**Provided information:**

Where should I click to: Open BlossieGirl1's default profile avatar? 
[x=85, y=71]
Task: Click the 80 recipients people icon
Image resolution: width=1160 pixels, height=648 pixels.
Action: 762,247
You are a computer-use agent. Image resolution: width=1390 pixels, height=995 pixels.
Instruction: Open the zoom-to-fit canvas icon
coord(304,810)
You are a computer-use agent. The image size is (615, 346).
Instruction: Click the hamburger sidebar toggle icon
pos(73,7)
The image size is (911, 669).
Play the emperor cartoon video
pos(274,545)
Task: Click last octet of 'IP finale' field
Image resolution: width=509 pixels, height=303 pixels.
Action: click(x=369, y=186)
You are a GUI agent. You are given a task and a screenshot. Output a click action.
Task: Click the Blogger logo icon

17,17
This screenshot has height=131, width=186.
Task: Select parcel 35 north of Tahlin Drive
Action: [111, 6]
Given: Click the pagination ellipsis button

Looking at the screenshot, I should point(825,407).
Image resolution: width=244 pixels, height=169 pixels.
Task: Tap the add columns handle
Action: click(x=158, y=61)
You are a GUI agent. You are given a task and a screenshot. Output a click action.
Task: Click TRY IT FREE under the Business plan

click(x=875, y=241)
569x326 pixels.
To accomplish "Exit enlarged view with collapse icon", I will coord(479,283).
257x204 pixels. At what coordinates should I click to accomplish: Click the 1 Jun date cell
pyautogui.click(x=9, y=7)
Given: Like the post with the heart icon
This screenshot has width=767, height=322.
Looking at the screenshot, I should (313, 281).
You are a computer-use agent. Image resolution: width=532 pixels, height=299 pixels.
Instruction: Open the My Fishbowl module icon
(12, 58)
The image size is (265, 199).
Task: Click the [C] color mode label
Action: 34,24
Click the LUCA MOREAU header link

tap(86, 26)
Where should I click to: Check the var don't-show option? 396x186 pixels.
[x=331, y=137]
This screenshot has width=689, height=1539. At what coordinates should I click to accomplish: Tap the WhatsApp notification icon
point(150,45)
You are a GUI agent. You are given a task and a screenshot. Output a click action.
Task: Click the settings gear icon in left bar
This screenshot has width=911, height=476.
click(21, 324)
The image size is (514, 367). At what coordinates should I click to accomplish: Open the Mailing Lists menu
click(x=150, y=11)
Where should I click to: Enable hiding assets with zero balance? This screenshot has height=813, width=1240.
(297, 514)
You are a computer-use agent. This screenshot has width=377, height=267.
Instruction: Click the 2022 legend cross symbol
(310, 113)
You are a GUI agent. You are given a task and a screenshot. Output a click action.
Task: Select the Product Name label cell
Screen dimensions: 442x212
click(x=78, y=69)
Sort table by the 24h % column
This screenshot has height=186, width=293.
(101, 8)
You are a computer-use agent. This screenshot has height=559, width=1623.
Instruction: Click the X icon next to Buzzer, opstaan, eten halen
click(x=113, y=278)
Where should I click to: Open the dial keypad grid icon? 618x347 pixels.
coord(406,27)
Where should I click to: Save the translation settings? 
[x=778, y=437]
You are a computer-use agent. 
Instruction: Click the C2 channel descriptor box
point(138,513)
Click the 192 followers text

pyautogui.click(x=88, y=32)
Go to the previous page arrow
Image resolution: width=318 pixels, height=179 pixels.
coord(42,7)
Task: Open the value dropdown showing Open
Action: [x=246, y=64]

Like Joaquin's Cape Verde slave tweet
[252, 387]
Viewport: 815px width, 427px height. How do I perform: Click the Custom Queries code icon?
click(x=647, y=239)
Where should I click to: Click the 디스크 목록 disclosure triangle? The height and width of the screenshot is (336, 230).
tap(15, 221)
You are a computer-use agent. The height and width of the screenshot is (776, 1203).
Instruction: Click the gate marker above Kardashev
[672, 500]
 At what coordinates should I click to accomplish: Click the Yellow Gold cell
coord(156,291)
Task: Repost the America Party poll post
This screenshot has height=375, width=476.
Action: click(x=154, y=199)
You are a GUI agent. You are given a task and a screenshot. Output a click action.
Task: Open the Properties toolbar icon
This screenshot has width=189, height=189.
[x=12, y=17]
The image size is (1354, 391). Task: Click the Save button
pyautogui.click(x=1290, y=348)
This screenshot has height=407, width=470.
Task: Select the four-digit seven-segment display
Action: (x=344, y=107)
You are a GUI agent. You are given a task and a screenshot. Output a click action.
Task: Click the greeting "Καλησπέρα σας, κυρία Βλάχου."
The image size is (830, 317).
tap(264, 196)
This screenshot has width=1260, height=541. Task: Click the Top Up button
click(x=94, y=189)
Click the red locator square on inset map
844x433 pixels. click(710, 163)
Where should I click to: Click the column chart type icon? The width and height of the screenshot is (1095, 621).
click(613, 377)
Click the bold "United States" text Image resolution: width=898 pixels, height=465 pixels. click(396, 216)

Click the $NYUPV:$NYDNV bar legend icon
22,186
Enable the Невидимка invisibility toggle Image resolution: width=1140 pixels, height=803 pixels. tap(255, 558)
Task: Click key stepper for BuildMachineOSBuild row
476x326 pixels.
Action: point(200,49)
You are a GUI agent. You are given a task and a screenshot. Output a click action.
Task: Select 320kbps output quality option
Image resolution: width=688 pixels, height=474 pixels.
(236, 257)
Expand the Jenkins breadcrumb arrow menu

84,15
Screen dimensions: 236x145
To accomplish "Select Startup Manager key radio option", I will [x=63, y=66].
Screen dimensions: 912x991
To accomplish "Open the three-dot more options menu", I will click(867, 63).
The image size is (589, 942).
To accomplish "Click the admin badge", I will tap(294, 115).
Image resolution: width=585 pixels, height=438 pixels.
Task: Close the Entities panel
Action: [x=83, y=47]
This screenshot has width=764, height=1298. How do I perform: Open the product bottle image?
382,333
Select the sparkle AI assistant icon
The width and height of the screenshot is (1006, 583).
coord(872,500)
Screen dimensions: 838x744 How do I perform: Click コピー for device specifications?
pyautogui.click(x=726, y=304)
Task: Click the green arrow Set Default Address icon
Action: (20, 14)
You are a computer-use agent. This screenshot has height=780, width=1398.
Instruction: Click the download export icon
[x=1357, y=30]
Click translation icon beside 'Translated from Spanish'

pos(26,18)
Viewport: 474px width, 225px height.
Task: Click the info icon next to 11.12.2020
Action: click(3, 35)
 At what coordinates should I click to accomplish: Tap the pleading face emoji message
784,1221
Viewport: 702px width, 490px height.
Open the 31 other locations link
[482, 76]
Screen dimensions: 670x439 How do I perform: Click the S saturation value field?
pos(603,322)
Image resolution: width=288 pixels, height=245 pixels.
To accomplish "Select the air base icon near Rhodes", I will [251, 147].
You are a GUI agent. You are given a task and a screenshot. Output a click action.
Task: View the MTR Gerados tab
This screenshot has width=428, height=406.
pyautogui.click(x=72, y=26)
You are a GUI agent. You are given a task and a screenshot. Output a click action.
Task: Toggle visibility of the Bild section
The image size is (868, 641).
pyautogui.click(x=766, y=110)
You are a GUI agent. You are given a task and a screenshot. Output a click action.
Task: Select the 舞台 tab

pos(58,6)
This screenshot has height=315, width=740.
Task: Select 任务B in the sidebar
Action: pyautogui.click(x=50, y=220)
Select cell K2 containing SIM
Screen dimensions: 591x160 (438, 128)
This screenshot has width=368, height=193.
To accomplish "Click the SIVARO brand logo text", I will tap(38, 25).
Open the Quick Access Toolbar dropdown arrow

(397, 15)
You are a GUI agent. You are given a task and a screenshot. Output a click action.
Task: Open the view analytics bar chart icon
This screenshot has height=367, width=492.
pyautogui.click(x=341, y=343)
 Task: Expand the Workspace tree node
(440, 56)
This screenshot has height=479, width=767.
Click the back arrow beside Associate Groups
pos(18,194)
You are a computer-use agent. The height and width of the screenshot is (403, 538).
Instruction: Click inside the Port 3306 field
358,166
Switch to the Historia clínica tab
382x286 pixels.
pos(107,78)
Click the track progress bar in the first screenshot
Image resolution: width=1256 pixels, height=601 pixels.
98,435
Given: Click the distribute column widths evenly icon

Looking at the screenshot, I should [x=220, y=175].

**Exercise brief:** Each line from the one that contains "Image resolution: width=1256" through the end of the material above should be returned exactly, and nothing else.

**The answer:**
Image resolution: width=1256 pixels, height=601 pixels.
98,435
Given: Click the distribute column widths evenly icon

Looking at the screenshot, I should [x=220, y=175].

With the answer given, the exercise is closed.